▶ _Consigne donnée a_: D'après l'extrait sur la sécurité euro-atlantique, sur quel document l'OTAN s'appuie-t-elle pour renforcer son partenariat spécifique avec l'Ukraine ?

------ Passage extrait ------

La Russie joue un rôle unique s'agissant de la sécurité euro-atlantique. Dans le cadre de l'Acte fondateur OTAN-Russie sur les relations, la coopération et la sécurité mutuelles, l'OTAN et la Russie se sont engagées à développer leurs relations sur la base de l'intérêt commun, de la réciprocité et de la transparence, en vue d'établir dans la région euro-atlantique une paix durable et ouverte à tous, sur la base des principes de la démocratie et de la sécurité coopérative. L'OTAN et la Russie sont convenues de donner une expression concrète à leur engagement commun de construire une Europe stable, pacifique et sans division. L'existence, entre elles, d'un partenariat fort, stable et durable est indispensable à l'instauration d'une stabilité pouvant se perpétuer dans la région.
L'Ukraine occupe une place spéciale dans l'environnement de sécurité euro-atlantique; c'est un partenaire important, dont l'apport est très utile, pour la promotion de la stabilité et des valeurs démocratiques communes. L'OTAN est résolue à renforcer encore, sur la base de la Charte OTAN-Ukraine, son partenariat spécifique avec cette dernière, y compris les consultations politiques sur des questions d'intérêt commun et une large gamme d'activités de coopération pratique. L'Alliance continuera de soutenir la souveraineté et l'indépendance, l'intégrité territoriale, le développement démocratique et la prospérité économique de l'Ukraine, ainsi que son statut d'Etat non doté d'armes nucléaires, qui constituent des facteurs essentiels de stabilité et de sécurité dans l'ensemble de l'Europe.

------

▶ _Consigne donnée b_: Indiquez uniquement le nombre de lignes des enregistrements qui contiennent la chaîne "each", en tenant compte de la casse.

------ Enregistrements à traiter ------

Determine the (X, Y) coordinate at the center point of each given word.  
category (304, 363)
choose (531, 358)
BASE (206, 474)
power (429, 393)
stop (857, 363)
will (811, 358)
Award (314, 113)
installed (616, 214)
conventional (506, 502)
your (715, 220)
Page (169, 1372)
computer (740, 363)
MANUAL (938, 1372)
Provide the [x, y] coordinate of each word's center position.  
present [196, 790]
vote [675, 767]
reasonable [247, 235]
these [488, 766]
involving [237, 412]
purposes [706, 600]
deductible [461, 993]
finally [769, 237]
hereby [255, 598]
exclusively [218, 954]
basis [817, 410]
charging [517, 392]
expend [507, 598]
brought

------
------ Enregistrements à traiter ------

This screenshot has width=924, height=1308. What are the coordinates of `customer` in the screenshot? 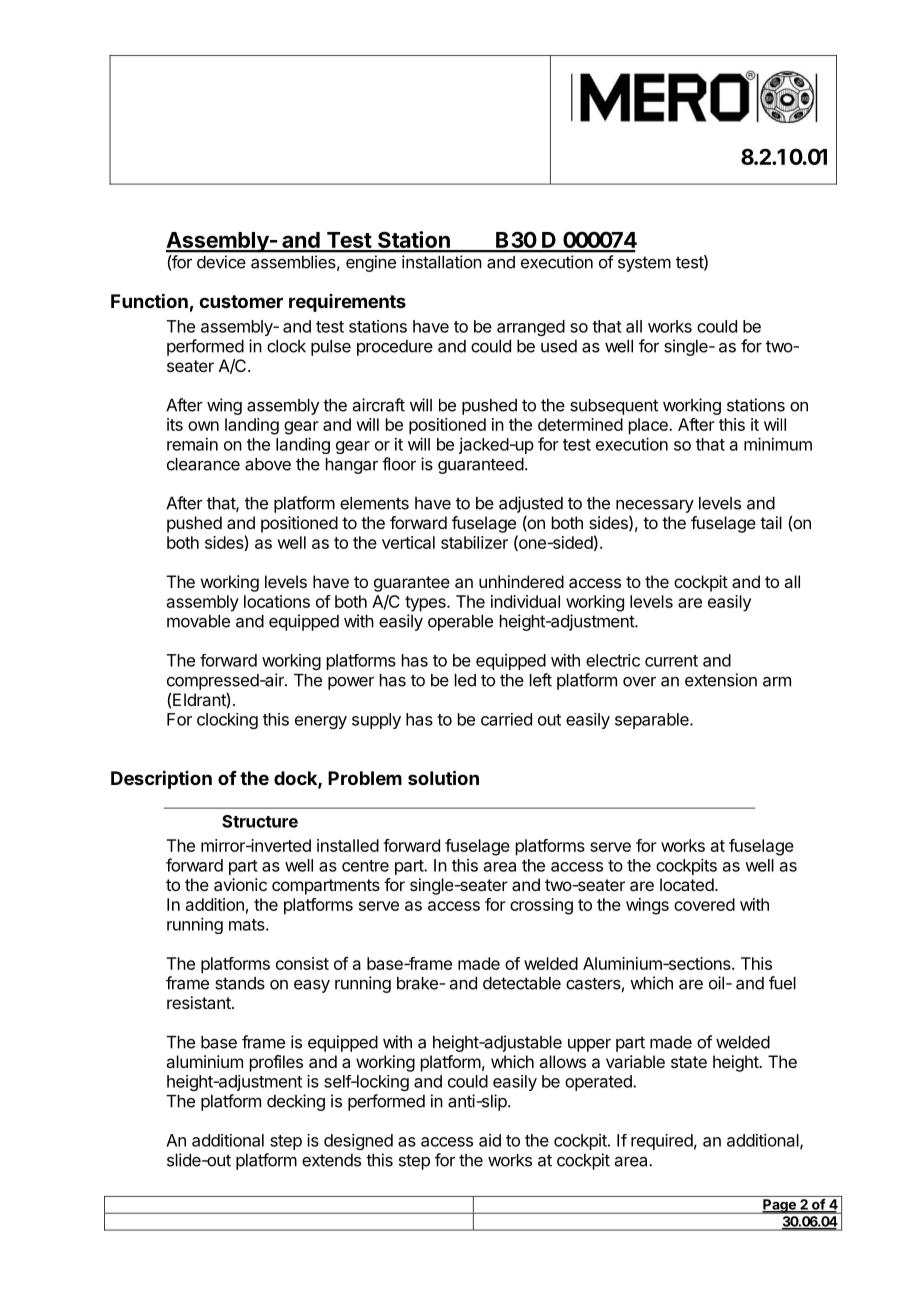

------

▶ _Solution complète a_: Sur la Charte OTAN-Ukraine.

▶ _Solution complète b_: 2